YOUR OBJECTIVE. Condense the paragraph of the game preview that begins "Miami’s mid-2000’s and onward wandering" into a short bulleted list, keeping its main facts.

There was a time when this rivalry was so saturated and intense that after (roughly) a 7-game series from the early 1980’s through 1990 the powers-that-be decided it was best to take a break from Notre Dame-Miami football games. Since that break these programs have kind of mirrored each other a little bit. The big and obvious difference was that Miami claimed a title in 1991 before quickly falling into scandal and struggles during the remainder of the 1990’s and then had a 4-year run of white hot fire in the early 2000’s that seemed to last much longer in retrospect.
Notre Dame (-3.5) at Miami
Hard Rock Stadium
Miami Gardens, Florida
Date: Saturday, November 11, 2017
Time: 8:00 PM ET
Series: 18-7-1 Notre Dame
Miami’s mid-2000’s and onward wandering has been well documented to this point. They entered the ACC in 2004 and still haven’t won the conference once, haven’t had a season with fewer than 3 losses, and won their first bowl game last fall for the first time since 2006.
In 1️⃣9️⃣9️⃣0️⃣, No. 6 @NDFootball beat No. 2 Miami.
— The Fighting Irish (@FightingIrish) November 9, 2017
Right now, Miami appears to be “back” in the sense of being in place to win the ACC and possibly win a major bowl game. They’re also deep in the playoff race even if they’re not quite as well respected as other undefeated teams. This Saturday, the Irish and Canes meet again in the highest ranked matchup since that fateful 1990 series halter in South Bend. Now, Notre Dame travels down to south Florida.
3 Matchups to Watch
Stopping the Possession & Explosiveness from Miami’s Pass Catchers
If Nevin Shapiro could’ve created a Miami football player in a lab to ball out on the field and hang out with off the field that player would be receiver Braxton Berrios. The 5’9″ receiver teams up with 6’4″ tight end Chris Herndon to catch 68 passes this year for a super possession-y 866 yards.
Those seniors are backed up by sophomore Ahmmon Richards and true freshman Jeff Thomas who have only caught 28 passes combined this year but for a healthier 590 yards. We may see Berrios and Herndon get theirs underneath but the difference could be Richards and Thomas down field.
Miami’s Rush Defense vs. #33Trucking
The Hurricanes turned in their best rush defense performance of the year last week (43 carries, 102 yards) against a so-so Virginia Tech rushing offense. Otherwise, Miami’s defense hasn’t been all that impressive stopping the rock on the ground against a pretty easy run of a schedule.
That’s why their rush defense is ranked 82nd overall by S&P and they’re coming up against the No. 2 rushing offense according to S&P so this should be a major advantage for the Irish.

GIVEN INFORMATION.

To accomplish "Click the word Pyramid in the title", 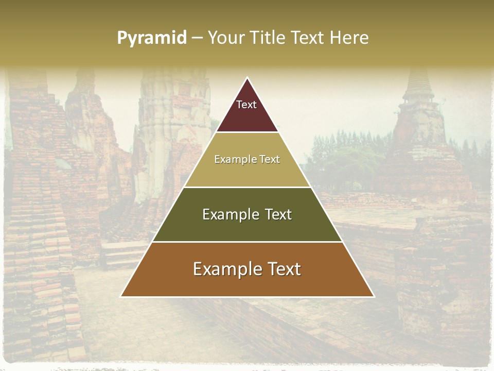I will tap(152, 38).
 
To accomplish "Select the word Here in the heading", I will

...

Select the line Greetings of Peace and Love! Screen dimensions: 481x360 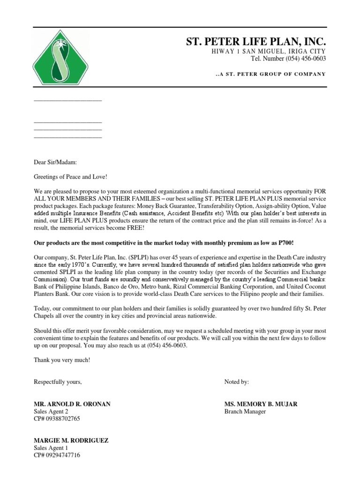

ANSWER AREA.
- Miami's decline since the mid-2000s has been well documented.
- Miami joined the ACC in 2004 and has never won the conference.
- It hasn't had a season with fewer than 3 losses.
- Last fall it won a bowl game for the first time since 2006.